Johnson has said that the prospects of a vaccine are one cause for optimism that the situation will improve by spring, but said new lockdown rules in England still needed to be obeyed even though scientific progress was on the horizon.
“We have cleared one significant hurdle but there are several more to go before we know the vaccine can be used,” Johnson said, referring to the need to see safety data and for approval by regulators.
“We absolutely cannot rely on this as a solution. The biggest mistake we could make now would be to slacken our resolve at such a critical moment.”
Johnson – who himself was hospitalised earlier this year after being stricken with COVID-19 – said that once the vaccine was approved, Britain would be ready to start using it. The health service woud lead a programme of distribution, with the elderly and frontline workers first in line.

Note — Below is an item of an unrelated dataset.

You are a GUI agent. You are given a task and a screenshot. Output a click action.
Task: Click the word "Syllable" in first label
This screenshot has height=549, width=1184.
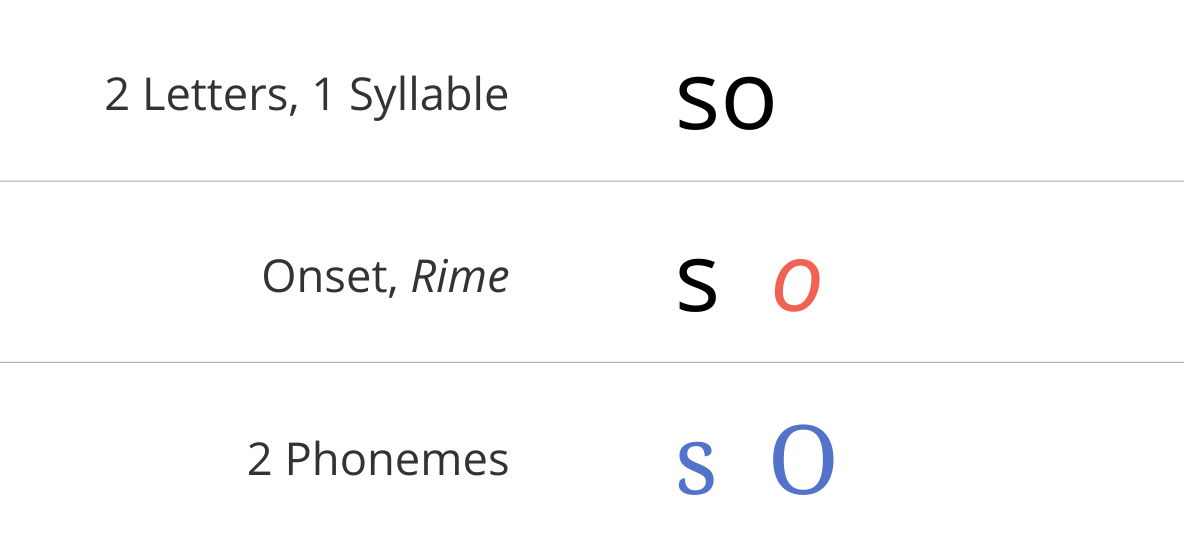click(x=429, y=96)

“I am hopeful, but not yet certain, that we could begin to see some vaccine by Christmas,” said England’s Deputy Chief Medical Office Jonathan Van-Tam.
In all, the government has signed six supply deals for vaccine candidates, including Pfizer/BioNTech’s and one developed by Oxford University and AstraZeneca .
John Bell, regius professor of medicine at University of Oxford who sits on the government’s vaccine taskforce, told BBC Radio he could not see “any reason now why we shouldn’t have a handful of good vaccines available to this disease”.
He added that he was “optimistic that given this result, we’ll have a reasonably good chance of getting a good result as well,” referring to Oxford’s own late-stage trial results he said would come in “weeks not months”.
Asked if life would be returning to normal by the Spring, Oxford’s Bell said: “Yes, yes, yes.”
“I’m probably the first guy to say that but…I will say that with some confidence.”